Bibliographic Wilderness

attachment filename downloads in non-ascii encodings, ruby, s3


You tell the browser to force a download, and pick a filename for the browser to ‘save as’ with a Content-Disposition header that looks something like this:

Content-Disposition: attachment; filename="filename.tiff"

Depending on the browser, it might open up a ‘Save As’ dialog with that being the default, or might just go ahead and save to your filesystem with that name (Chrome, I think).

If you’re having the user download from S3, you can deliver an S3 pre-signed URL that specifies this header — it can be a different filename than the actual S3 key, and even different for different users, for each pre-signed URL generated.

What if the filename you want is not strictly ascii? You might just stick it in there in UTF-8, and it might work just fine with modern browsers — but I was doing it through the S3 content-disposition download, and it was resulting in S3 delivering an XML error message instead of the file, with the message “Header value cannot be represented using ISO-8859-1.response-content-disposition”.

Indeed, my filename in this case happened to have a Φ (greek phi) in it, and indeed this does not seem to exist as a codepoint in ISO-8859-1 (how do I know? In ruby, try `”Φ”.encode(“ISO-8859-1”)`, which perhaps is the (standard? de facto?) default for HTTP headers, as well as what S3 expects. If it was unicode that could be trans-coded to ISO-8859-1, would S3 have done that for me? Not sure.

But what’s the right way to do this?  Googling/Stack-overlowing around, I got different answers including “There’s no way to do this, HTTP headers have to be ascii (and/or ISO-8859-1)”, “Some modern browsers will be fine if you just deliver UTF-8 and change nothing else” [maybe so, but S3 was not], and a newer form that looks like filename*=UTF-8''#{uri-encoded ut8} [no double quotes allowed, even though they ordinarily are in a content-disposition filename] — but which will break older browsers (maybe just leading to them ignoring the filename rather than actually breaking hard?).

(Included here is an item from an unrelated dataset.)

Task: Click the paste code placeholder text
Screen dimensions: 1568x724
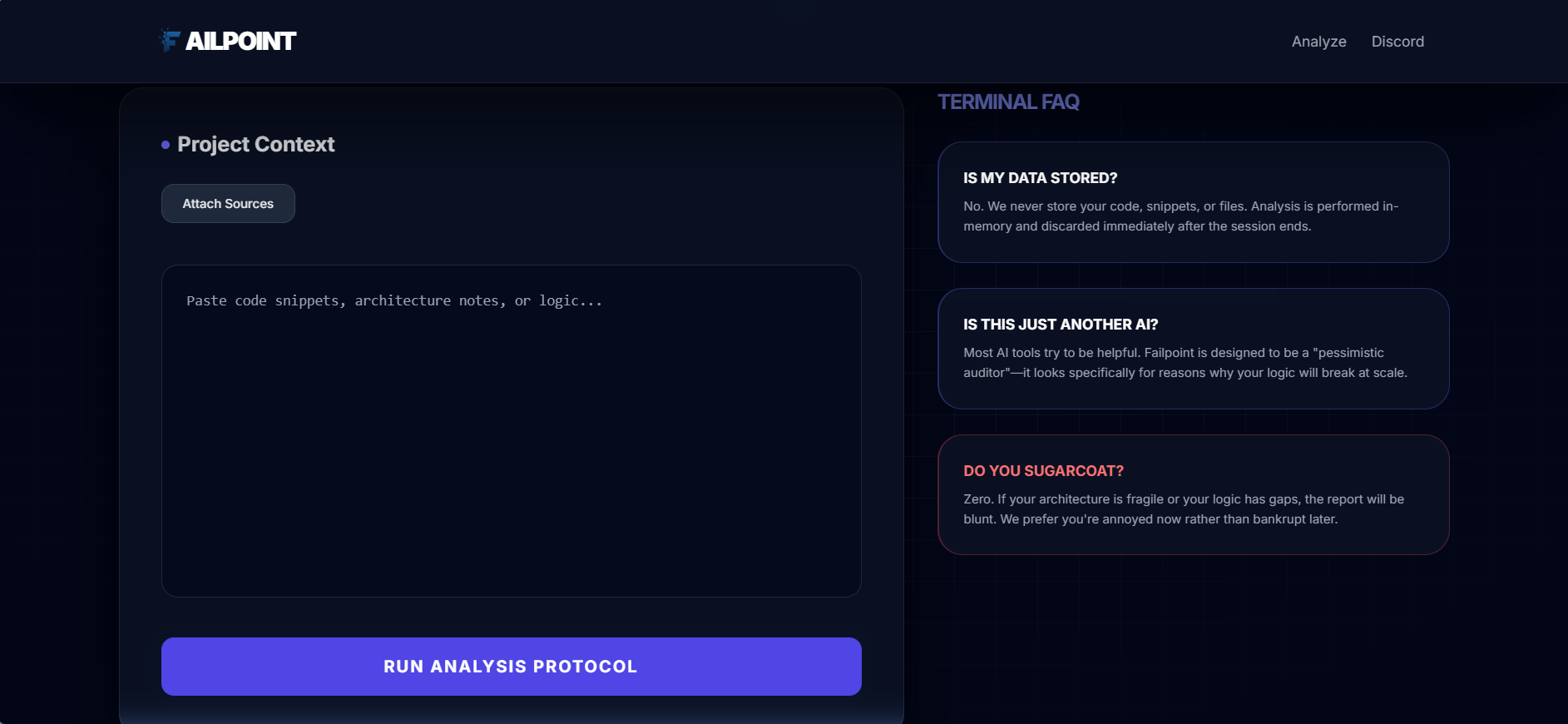Action: 393,300
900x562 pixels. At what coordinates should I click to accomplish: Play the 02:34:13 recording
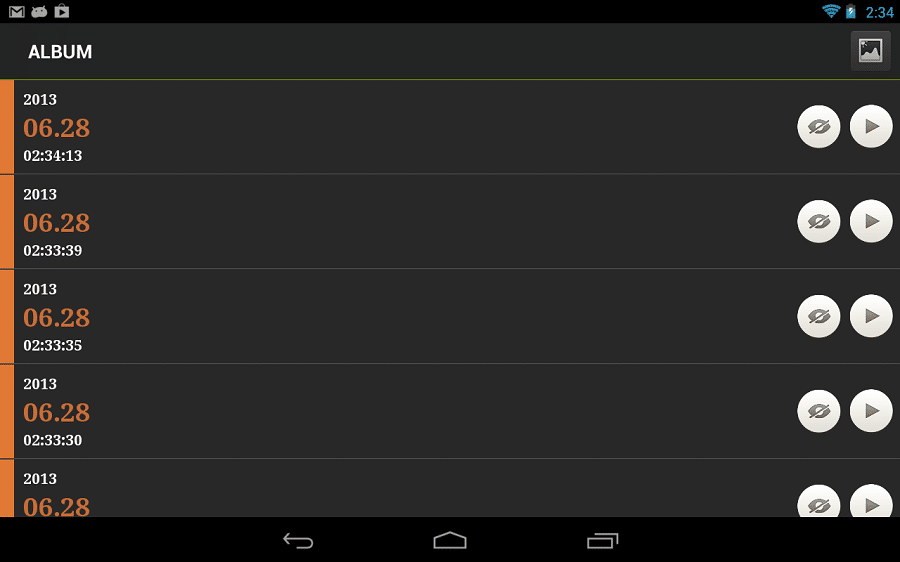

The golden answer appears to be in this stackoverflow answer — you can provide a content-disposition header with both a filename=$ascii_filename (where $filename is ascii or maybe can be ISO-8859-1?), followed by a filename*=UTF-8'' sub-header. And modern browsers will use the UTF-8 one, and older browsers will use the ascii one. At this point, are any of these “older browsers” still relevant? Don’t know, but why not do it right.

Here’s how I do it in ruby, taking input and preparing a) a version that is straight ascii, replacing any non-ascii characters with _, and b) a version that is UTF-8, URI-encoded.

ascii_filename = file_name.encode("US-ASCII", undef: :replace, replace: "_")
utf8_uri_encoded_filename = URI.encode(filename)

something["Content-Disposition"] = "attachment; filename=\"#{ascii_filename}\"; filename*=UTF-8''#{utf8_uri_encoded_filename}"

Seems to work. S3 doesn’t complain. I admit I haven’t actually tested this on an “older browser” (not sure how old one has to go, IE8?), but it does the right thing (include the  “Φ ” in filename) on every modern browser I tested on MacOS, Windows (including IE10 on Windows 7), and Linux.